[Linux-cluster] Rejoin cluster after failure without reboot?

Wed Nov 25 17:10:05 UTC 2015

On Wed, Nov 25, 2015 at 03:22:18PM +0000, Jonathan Davies wrote:
> 16:32:08.392453 nodea dlm_controld[20483]: 2872 found uncontrolled
> lockspace mygfs2

> The only way of making A rejoin the cluster is to reboot.

That's expected because we don't have the ability to clear the dlm and
gfs2 kernel state that was left behind.  Reboot is the only way to clear
that.

> I would be grateful if you could confirm the following statements:
>   (a) The "stateful merge" is unavoidable when node A leaves the
> cluster for longer than the token timeout then tries to rejoin.

correct

>   (b) Killing corosync on node A is unavoidable when node B sees the
> "stateful merge".

correct

>   (c) dlm exiting is unavoidable when corosync dies.

correct

>   (d) Restarting corosync then dlm on node A will necessarily result
> in "found uncontrolled lockspace".

correct

>   (e) The only way to recover from "found uncontrolled lockspace"
> (for a gfs2 lockspace) is to reboot.

correct

> I'm hoping that I'm overlooking something and that at least one of
> (a)--(e) is false!
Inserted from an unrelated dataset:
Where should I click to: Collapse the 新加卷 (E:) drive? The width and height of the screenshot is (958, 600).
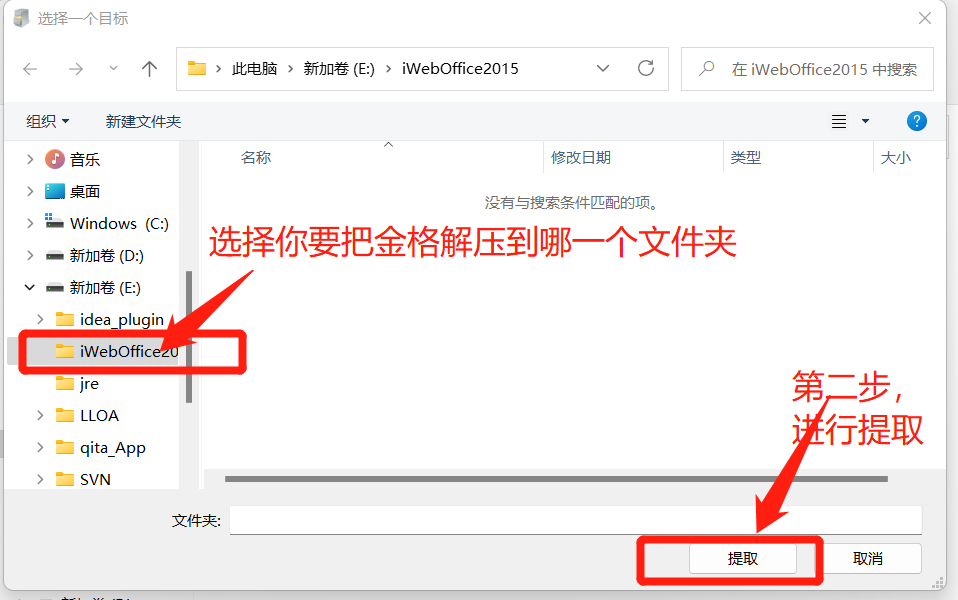click(x=29, y=287)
I'm not comfortable with a reboot being the only
> means of recovery when the token timeout is exceeded.

It's the nature of the beast I'm afraid -- an effect of the extremely
tight coupling of components that's needed to make gfs2 semantics as near
as possible to those of a local fs.  File systems willing to diverge a
little more from local fs behavior are generally more forgiving.

Dave